** Opening RECORDS FOR THIS TASK block **

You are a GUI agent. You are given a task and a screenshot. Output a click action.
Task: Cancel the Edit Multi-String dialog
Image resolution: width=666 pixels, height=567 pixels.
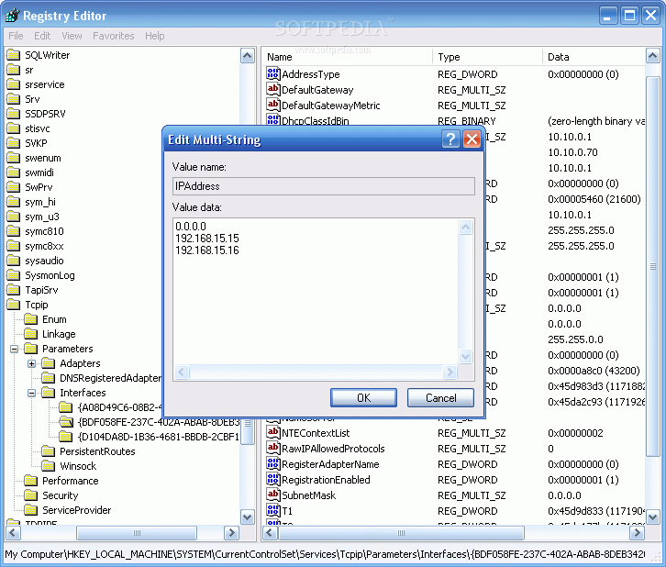point(440,397)
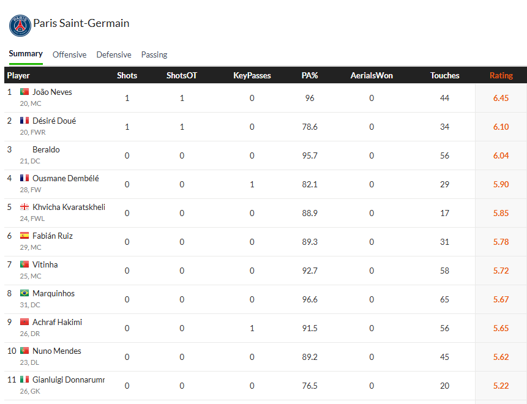The image size is (527, 404).
Task: Click the Beraldo player name
Action: pyautogui.click(x=46, y=149)
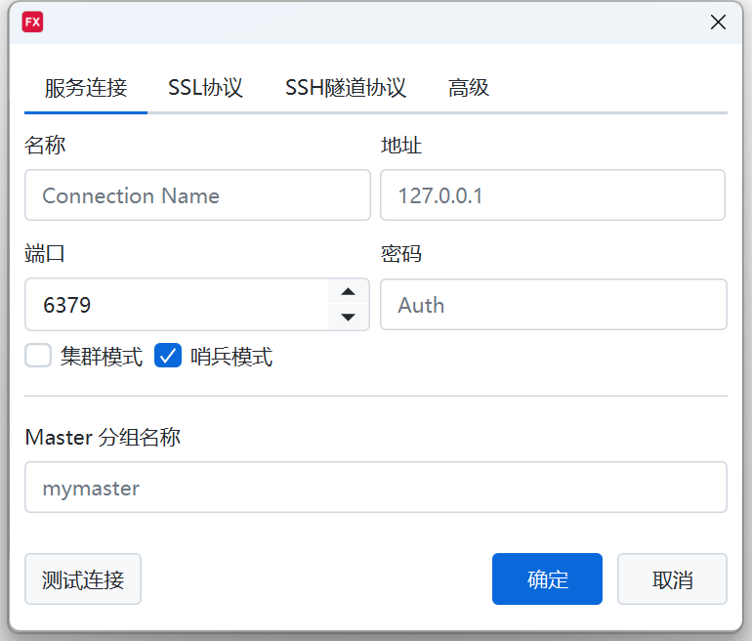Confirm with the blue 确定 button

(547, 579)
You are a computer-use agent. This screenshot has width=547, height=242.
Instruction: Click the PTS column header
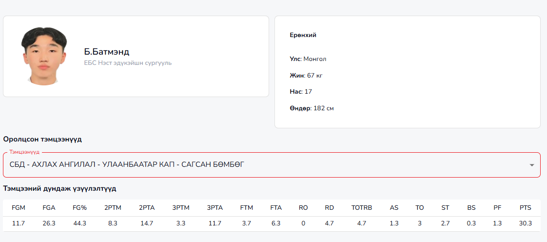pyautogui.click(x=525, y=208)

** Closing RECORDS FOR THIS TASK block **

**EXERCISE DIRECTIONS**
Write out an exact reproduction of the lines from the line that holds "Image resolution: width=666" to the bottom of the listing above, both ends included. Exclude pictures.

**RESPONSE TO THIS EXERCISE**
Image resolution: width=666 pixels, height=567 pixels.
point(440,397)
The image size is (527, 404).
Task: Click the Beraldo player name
Action: pyautogui.click(x=46, y=149)
Confirm with the blue 确定 button

(547, 579)
You are a computer-use agent. This screenshot has width=547, height=242.
Instruction: Click the PTS column header
pyautogui.click(x=525, y=208)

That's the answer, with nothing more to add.